Sin duda, a cada obispo se le ofrece un motivo de honda meditación en ese modus procedendi de la Iglesia de hoy, cuando intente, como es lógico, aprovechar hasta el máximo en la parcela grande o pequeña de su diócesis las fuerzas que pueden ayudarle a la evangelización. Después de oír decir a Pablo VI: “Miramos al mundo con inmensa simpatía. Si el mundo se siente extraño al cristianismo, el cristianismo no se siente extraño al mundo…”, se comprende que habrá que esforzarse por trabajar de ahora en adelante con aquella confianza en el hombre de que hablaba el cardenal Wyszynski, el 4 de noviembre pasado, ante los seis mil seminaristas reunidos en Roma.
Reflexión final #
Me doy cuenta de que no he hecho más que esbozar algunos rasgos de los que aparecerán, cada vez con más relieve y vigor, en la figura del obispo que el Vaticano II va a hacer surgir. Ni todos son nuevos, ni son ellos solos los que perfilarán su rostro. Ahora habría que descender a un análisis mucho más minucioso y profundo y, a la luz de esos criterios, preguntarnos a nosotros mismos cómo se dispondrá el obispo de la Iglesia de hoy a desempeñar el triple munus docendi, regendi, et sanctificandi.
Son muchas las reflexiones que nos salen al paso. Pero debemos esperar. El Concilio aún no ha terminado. Más bien no ha hecho más que empezar. Los impacientes, y mucho más si el origen de su impaciencia es demasiado humano, deben esperar a que la aurora pase. Ya llegará el mediodía.
Desde luego, no sólo para los obispos, también para sacerdotes y seglares, el Concilio está dibujando una nueva figura. Según nos transmitía Cipriano Calderón, en la mente del Papa –ha dicho el Padre Bevilacqua, hombre de tan íntima relación con el actual Pontífice– “el Concilio es la manifestación y la orientación hacia realidades concretas de un firme propósito que hoy tiene la Iglesia romana; reorganizarse en torno al Evangelio, tornar rejuvenecida a sus orígenes. Descender desde la altura de sus profundos soliloquios al terreno de los hechos; ponerse sobre un plano existencial, de acción. La Iglesia peregrina quiere ser cada día el reflejo vivo de Cristo; caminar por los senderos de la pobreza, de la humildad, de la sencillez y de la caridad, hasta llegar a las últimas metas de la unidad. El viaje de Pablo VI a Palestina ha estado en esta línea, como expresión viva de los afanes del Concilio”.

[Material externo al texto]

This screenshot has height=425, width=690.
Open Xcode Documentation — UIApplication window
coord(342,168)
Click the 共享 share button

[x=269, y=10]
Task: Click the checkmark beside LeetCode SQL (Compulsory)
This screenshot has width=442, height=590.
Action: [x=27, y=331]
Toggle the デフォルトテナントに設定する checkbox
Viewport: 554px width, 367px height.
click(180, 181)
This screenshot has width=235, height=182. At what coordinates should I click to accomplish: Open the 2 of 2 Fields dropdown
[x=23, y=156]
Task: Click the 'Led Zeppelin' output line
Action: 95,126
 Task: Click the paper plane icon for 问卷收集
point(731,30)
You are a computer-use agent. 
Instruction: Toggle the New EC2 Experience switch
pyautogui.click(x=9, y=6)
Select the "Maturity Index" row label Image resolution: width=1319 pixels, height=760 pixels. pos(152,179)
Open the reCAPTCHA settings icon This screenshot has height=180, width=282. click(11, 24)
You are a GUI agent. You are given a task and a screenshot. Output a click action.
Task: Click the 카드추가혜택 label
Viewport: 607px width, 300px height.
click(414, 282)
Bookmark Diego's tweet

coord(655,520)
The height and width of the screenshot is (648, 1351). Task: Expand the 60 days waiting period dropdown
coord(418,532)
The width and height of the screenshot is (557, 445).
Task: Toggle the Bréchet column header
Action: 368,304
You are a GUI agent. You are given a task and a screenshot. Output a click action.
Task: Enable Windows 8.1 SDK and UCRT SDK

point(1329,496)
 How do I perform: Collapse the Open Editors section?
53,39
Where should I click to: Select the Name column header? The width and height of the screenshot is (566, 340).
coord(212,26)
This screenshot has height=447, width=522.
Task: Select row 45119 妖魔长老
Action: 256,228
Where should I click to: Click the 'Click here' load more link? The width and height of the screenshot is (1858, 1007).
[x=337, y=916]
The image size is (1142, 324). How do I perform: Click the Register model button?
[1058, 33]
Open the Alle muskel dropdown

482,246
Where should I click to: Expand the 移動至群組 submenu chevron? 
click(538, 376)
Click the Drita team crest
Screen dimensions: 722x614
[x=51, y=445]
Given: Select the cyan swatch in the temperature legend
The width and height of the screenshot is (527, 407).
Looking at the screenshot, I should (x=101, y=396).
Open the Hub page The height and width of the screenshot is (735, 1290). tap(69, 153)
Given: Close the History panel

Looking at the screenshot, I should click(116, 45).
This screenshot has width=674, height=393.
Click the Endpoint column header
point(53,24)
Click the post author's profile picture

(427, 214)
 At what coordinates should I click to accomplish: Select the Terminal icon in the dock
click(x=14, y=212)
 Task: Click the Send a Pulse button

“No es que la Iglesia se haya separado de la línea que Cristo la trazó –ha dicho el mismo Papa–; es que en ese camino señalado por Jesús puede y debe correr cada día más, perfeccionándose continuamente y tratando de superar esquemas trasnochados, para dar al Evangelio nuevas y auténticas expresiones acomodadas al estilo de nuestro tiempo.”